Rivastigmine inhibits two cholinesterase enzymes and has the strongest evidence in Lewy body and Parkinson's disease dementia — with a patch formulation that improves tolerability.

Mechanism
Inhibition of both acetylcholinesterase and butyrylcholinesterase
Effect
Broader cholinesterase inhibition than the selective agents
Clinical applications
The dual inhibition may be relevant as butyrylcholinesterase activity rises in later disease.
Mechanism
Cholinergic support in Lewy body and Parkinson's disease dementia
Effect
Cognitive benefit and reduction of visual hallucinations
Clinical applications
The best evidence among cholinesterase inhibitors for DLB and Parkinson's disease dementia — including improvement of the hallucinations characteristic of those disorders.
Mechanism
Transdermal patch delivery
Effect
Smooth plasma levels; substantially fewer GI side effects than oral
Clinical applications
The patch is the preferred formulation — better tolerated; watch for application-site skin reactions.
Mechanism
Cholinergic peripheral effects
Effect
Nausea, vomiting, anorexia, weight loss (worse with oral)
Clinical applications
Oral rivastigmine is poorly tolerated; the patch largely solves this. Titrate the patch stepwise.

Mechanism note: Rivastigmine's niche is Lewy body and Parkinson's disease dementia — including hallucination control — and the patch formulation is what makes it tolerable.
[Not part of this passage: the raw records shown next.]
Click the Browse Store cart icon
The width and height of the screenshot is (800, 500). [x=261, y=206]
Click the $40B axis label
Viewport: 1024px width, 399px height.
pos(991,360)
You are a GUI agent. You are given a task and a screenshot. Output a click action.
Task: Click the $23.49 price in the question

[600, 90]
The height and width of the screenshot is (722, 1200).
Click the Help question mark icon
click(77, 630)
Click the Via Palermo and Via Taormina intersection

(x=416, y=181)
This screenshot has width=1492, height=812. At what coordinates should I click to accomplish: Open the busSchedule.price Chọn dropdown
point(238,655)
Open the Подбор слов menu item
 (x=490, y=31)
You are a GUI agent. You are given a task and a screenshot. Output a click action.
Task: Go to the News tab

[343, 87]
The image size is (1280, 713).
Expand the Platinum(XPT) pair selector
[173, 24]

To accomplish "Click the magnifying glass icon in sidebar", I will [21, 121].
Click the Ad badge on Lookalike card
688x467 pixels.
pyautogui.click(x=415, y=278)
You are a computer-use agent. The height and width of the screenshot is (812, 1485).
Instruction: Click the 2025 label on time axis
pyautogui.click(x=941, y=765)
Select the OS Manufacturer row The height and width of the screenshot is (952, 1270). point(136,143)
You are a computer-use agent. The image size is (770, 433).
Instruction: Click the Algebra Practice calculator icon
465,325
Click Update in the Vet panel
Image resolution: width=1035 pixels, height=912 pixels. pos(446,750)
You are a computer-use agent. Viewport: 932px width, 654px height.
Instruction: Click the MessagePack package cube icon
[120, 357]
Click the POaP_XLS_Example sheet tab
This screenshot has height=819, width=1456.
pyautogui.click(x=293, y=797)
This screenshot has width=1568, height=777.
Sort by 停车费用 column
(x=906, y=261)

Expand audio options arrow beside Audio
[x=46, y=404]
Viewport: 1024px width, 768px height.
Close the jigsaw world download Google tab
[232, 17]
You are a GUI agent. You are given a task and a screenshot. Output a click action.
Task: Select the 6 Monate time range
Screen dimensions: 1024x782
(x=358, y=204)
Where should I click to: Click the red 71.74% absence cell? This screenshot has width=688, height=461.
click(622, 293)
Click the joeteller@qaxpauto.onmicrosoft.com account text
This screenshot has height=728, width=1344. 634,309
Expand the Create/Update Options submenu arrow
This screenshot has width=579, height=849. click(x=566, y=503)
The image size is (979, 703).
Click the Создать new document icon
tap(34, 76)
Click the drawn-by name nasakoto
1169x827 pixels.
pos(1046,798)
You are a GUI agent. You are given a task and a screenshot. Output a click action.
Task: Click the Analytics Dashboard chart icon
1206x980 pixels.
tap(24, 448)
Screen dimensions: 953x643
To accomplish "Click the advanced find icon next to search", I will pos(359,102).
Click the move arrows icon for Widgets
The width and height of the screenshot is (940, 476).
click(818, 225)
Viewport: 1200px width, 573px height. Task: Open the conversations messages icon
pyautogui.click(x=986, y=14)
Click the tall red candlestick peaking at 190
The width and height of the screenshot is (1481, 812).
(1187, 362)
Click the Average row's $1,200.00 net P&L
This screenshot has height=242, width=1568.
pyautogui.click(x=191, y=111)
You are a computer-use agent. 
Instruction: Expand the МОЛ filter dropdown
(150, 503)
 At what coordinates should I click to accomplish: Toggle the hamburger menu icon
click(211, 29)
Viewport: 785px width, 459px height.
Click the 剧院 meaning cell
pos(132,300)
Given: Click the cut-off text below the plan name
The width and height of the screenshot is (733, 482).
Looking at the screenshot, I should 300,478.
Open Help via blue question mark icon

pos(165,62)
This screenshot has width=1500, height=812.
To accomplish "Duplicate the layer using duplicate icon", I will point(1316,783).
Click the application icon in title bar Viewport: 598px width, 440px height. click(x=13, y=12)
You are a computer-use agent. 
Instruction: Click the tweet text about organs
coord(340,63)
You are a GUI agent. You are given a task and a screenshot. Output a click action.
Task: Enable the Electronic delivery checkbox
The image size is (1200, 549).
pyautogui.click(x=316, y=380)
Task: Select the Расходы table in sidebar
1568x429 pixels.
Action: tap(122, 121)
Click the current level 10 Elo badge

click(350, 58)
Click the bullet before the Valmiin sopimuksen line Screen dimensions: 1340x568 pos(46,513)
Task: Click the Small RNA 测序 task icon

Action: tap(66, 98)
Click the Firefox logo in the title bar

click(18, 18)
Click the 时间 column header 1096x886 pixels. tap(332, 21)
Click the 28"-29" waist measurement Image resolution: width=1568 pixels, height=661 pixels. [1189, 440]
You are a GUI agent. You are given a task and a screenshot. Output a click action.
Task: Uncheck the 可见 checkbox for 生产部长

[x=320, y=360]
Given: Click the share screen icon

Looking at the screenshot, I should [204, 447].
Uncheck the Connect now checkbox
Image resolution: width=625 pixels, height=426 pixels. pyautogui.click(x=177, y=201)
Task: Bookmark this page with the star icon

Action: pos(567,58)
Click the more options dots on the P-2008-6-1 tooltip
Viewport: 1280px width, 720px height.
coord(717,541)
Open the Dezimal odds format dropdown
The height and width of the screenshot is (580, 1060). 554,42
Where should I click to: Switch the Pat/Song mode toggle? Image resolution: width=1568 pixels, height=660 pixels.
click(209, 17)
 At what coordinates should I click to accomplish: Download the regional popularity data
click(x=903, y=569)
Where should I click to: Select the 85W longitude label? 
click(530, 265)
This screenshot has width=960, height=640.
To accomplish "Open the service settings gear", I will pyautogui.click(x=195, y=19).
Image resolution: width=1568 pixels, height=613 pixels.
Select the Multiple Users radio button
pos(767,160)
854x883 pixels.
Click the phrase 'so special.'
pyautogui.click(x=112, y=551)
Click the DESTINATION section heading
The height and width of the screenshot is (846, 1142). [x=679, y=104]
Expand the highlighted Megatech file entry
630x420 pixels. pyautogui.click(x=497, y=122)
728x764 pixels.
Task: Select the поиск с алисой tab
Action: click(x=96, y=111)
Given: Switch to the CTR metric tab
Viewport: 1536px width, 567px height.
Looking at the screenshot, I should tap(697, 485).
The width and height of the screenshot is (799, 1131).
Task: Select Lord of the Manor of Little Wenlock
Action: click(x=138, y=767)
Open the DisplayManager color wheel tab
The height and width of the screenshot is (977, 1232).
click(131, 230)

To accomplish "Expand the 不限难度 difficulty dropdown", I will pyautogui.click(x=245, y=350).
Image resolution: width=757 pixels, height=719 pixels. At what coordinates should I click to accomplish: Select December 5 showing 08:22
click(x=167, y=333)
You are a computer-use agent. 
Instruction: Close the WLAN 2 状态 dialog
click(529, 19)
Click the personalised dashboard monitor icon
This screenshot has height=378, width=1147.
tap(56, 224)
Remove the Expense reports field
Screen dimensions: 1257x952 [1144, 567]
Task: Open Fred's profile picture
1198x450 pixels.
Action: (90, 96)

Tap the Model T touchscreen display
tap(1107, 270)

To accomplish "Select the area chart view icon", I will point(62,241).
The transdermal patch — Exelon Patch — is the practical differentiator. Oral rivastigmine has substantial GI burden; many patients can't tolerate the oral form. The patch bypasses GI absorption and produces dramatically less nausea, vomiting, and diarrhea. For the patient who couldn't tolerate oral AChEI side effects, the patch is often the answer. Strengths: 4.6, 9.5, and 13.3 mg per 24 hours, with site rotation required to avoid skin reactions.

Transdermal patch (Exelon Patch): bypasses oral absorption, dramatically reduces GI side effects. Smoother levels. Application site rotation important to avoid skin reactions.

Rivastigmine has the unique FDA approval for Parkinson's disease dementia — the only AChEI specifically labeled for this indication. Cholinergic deficit is part of the Parkinson's dementia picture, and rivastigmine has trial data supporting it. For the patient with established Parkinson's disease who develops cognitive impairment progressing to dementia, rivastigmine is the AChEI of choice.

FDA-approved for Parkinson's disease dementia — only AChEI with this specific approval. Reflects evidence in PDD population and cholinergic deficit in synucleinopathy.

Side effects are AChEI-class. Oral form has prominent GI; patch substantially reduces this. Skin reactions at patch sites are common (rotate sites every 14 days minimum, avoid same site repeated). Vivid dreams, bradycardia, syncope, muscle cramps continue to apply.

Prescribing reality
Cost
Oral generic ~$15-40/month. Patch generic ~$80-200/month (brand ~$400+).
Generic status
Oral and patch generic.
Formulary typical
Oral Tier 1-2. Patch Tier 2-3.
Access friction
Patch sometimes requires PA documenting oral GI intolerance.

Prescriber tip: For oral GI intolerance, patch PA usually approves on that rationale. Skin reactions are real — counsel site rotation explicitly.

For the patient with Alzheimer's disease who can't tolerate oral donepezil, rivastigmine patch is the next step. For Parkinson's disease dementia, rivastigmine is first-line.

The anchor

Rivastigmine inhibits both AChE and BuChE; the transdermal patch differentiator significantly reduces GI burden. FDA-approved for both Alzheimer's and Parkinson's disease dementia.

Prove it

A patient with moderate Alzheimer's on oral donepezil has persistent nausea and weight loss limiting tolerability. What option might help?